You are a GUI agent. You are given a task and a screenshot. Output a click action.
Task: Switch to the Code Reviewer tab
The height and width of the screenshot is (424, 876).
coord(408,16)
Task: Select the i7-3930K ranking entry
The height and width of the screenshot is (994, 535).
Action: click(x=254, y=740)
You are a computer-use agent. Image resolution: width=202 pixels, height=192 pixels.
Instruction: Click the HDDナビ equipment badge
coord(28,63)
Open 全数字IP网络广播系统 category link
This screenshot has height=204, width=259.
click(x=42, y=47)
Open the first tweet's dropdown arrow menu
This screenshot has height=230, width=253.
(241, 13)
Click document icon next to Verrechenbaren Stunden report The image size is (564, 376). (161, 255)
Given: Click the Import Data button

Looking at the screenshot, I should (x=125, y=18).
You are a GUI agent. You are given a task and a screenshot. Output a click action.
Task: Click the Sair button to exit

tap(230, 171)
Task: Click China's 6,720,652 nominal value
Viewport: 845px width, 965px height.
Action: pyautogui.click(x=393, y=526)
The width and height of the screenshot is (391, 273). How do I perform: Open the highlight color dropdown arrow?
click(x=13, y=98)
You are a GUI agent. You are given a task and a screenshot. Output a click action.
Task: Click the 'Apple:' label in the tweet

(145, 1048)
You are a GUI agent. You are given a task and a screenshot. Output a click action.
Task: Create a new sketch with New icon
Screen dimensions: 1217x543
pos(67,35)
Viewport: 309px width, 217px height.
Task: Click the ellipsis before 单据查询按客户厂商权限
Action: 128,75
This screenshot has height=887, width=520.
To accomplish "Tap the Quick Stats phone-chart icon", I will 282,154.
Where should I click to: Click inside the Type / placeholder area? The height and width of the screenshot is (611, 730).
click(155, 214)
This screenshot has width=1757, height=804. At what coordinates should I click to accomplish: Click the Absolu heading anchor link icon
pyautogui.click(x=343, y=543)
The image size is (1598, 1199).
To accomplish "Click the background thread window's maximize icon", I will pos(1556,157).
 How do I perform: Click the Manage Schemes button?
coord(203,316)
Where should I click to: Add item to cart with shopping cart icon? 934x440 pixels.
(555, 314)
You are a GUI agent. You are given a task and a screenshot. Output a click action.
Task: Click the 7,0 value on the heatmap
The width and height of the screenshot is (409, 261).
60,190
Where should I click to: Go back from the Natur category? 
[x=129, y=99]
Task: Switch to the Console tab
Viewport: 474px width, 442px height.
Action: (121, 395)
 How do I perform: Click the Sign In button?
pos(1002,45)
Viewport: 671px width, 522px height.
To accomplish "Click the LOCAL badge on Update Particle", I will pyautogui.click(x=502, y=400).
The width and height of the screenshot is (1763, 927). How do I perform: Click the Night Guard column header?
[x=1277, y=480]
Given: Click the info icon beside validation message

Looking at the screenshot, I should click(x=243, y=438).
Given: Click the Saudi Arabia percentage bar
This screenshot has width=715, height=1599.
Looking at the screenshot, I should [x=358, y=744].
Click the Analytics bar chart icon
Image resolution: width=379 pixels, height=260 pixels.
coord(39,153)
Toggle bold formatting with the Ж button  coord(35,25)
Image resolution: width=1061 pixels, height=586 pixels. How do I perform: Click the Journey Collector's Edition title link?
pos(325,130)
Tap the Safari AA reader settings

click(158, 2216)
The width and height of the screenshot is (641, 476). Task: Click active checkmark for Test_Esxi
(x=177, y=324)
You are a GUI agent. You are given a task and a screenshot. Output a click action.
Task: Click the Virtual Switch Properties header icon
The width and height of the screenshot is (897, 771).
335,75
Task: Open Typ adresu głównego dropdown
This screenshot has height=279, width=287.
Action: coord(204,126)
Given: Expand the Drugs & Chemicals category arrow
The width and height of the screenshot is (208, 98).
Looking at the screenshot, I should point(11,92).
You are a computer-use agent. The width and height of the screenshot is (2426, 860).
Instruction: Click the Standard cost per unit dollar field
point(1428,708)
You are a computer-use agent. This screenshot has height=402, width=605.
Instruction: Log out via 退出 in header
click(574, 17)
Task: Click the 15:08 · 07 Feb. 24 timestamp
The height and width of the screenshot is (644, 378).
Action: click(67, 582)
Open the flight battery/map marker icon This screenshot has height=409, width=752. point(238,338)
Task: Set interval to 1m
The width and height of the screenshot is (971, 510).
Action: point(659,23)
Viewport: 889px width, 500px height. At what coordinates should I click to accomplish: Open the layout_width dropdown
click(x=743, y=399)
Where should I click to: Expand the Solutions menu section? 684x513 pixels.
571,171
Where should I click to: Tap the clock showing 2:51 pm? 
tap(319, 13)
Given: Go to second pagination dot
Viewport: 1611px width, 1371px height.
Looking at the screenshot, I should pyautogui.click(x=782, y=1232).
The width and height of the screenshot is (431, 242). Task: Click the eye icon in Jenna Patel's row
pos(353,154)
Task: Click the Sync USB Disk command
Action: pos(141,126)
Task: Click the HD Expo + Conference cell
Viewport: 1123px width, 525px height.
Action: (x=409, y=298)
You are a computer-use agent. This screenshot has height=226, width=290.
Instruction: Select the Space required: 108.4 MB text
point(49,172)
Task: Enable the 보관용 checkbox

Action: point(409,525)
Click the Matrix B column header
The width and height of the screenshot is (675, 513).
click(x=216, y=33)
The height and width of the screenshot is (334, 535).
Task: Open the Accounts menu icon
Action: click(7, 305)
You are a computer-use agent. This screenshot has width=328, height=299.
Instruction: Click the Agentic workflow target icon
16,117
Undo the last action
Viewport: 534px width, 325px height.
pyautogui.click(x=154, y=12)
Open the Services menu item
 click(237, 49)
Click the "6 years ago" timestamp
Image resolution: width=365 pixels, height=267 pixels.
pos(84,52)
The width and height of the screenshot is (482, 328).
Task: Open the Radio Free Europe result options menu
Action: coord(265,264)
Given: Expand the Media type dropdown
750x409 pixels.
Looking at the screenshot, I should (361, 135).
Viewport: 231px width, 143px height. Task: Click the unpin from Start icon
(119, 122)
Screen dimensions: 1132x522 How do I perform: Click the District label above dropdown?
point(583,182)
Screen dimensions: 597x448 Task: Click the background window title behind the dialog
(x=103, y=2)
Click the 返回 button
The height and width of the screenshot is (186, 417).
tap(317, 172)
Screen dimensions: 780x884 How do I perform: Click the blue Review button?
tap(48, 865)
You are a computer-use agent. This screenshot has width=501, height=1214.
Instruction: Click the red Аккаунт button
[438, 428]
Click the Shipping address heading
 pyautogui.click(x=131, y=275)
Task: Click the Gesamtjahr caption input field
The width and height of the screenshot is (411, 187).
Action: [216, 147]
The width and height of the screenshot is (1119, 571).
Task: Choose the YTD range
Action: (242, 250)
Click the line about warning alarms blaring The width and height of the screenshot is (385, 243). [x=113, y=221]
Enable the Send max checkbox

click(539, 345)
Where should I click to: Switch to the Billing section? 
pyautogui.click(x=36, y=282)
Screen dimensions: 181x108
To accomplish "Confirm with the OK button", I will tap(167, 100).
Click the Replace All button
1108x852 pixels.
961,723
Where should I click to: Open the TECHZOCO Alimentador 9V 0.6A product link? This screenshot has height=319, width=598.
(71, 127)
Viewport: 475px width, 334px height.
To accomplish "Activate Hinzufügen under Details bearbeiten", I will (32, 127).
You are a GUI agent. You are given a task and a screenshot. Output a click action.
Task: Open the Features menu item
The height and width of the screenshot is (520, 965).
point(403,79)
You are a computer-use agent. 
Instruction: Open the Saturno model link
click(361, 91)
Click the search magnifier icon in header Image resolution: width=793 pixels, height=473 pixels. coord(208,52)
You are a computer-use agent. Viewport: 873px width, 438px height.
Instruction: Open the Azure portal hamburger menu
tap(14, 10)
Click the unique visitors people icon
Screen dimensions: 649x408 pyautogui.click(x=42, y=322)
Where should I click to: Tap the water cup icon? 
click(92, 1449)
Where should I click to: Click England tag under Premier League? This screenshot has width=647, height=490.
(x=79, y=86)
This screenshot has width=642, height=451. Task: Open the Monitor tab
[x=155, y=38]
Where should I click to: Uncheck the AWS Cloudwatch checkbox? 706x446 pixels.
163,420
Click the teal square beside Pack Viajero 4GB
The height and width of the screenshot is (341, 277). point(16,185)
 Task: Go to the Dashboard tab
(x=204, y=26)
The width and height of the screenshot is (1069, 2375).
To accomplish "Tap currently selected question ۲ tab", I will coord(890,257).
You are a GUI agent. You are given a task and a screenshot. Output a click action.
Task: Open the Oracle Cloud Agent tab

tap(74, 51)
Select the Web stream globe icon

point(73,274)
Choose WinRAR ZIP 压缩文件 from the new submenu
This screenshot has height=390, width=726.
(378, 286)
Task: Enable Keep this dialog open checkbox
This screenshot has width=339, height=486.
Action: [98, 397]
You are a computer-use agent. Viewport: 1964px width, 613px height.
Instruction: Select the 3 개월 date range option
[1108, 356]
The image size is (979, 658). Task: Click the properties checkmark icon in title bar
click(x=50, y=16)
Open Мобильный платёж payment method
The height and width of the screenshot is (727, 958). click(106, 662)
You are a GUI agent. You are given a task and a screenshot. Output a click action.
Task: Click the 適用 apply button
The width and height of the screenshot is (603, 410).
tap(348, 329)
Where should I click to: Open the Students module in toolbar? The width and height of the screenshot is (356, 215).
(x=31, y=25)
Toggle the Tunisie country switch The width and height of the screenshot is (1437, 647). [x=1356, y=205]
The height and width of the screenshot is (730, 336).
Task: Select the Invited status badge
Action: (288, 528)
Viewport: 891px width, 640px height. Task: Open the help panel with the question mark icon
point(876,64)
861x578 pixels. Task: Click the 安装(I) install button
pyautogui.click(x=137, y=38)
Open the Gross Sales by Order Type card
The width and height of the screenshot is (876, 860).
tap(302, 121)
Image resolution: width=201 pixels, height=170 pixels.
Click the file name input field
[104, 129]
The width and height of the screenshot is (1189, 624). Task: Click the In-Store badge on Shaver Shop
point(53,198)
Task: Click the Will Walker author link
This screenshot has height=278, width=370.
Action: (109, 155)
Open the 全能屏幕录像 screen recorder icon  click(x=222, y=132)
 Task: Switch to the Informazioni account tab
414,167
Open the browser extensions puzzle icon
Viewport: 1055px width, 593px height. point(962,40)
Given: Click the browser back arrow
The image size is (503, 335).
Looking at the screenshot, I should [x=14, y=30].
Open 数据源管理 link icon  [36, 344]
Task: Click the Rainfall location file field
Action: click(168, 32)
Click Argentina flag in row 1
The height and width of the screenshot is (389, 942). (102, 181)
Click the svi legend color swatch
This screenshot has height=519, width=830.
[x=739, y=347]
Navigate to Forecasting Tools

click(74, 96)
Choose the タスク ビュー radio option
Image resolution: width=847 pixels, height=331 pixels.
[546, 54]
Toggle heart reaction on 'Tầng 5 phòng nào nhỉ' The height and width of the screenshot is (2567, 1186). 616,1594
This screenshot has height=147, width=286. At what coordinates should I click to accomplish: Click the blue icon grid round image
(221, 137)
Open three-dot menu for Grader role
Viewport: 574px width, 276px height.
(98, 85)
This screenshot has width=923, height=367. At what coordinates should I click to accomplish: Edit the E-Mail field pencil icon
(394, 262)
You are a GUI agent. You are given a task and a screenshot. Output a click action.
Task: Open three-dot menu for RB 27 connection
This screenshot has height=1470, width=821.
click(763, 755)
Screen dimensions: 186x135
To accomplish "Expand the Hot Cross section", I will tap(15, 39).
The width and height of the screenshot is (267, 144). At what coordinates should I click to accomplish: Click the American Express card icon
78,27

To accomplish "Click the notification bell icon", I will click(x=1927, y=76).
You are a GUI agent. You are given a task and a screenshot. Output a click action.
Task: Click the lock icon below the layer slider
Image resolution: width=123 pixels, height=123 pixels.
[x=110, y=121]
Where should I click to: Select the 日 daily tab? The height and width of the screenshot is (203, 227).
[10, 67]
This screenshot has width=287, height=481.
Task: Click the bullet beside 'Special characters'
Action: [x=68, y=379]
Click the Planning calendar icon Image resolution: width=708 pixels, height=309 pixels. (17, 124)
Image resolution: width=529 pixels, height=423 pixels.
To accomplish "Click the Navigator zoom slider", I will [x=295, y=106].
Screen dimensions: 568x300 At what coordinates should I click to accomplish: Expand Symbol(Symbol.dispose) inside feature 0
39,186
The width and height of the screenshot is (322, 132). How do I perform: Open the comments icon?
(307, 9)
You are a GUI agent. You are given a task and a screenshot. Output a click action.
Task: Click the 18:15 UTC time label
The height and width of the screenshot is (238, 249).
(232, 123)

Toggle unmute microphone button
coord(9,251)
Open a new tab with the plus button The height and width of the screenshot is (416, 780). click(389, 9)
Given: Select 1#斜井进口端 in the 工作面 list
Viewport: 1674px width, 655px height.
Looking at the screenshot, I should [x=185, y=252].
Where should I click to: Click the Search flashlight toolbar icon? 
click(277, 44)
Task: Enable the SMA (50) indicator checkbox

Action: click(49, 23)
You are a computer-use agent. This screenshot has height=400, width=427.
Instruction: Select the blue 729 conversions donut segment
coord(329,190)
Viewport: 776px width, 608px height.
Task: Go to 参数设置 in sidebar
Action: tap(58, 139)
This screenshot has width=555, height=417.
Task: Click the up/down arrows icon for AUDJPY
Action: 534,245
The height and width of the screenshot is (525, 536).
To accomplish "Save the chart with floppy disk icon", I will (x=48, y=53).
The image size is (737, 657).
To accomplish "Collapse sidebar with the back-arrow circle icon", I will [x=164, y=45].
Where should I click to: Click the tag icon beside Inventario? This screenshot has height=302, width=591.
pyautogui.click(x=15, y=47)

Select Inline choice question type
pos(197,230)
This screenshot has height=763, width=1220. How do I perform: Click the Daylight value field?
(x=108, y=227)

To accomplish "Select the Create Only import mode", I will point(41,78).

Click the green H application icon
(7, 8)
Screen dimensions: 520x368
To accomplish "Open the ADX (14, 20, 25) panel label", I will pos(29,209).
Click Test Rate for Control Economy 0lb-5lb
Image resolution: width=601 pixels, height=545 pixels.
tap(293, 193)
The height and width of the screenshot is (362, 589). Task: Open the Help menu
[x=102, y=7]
........
◆ Task directions
Throughout the material, how many lines contain the string "computer"? Answer with the number alone.

◆ Response area
10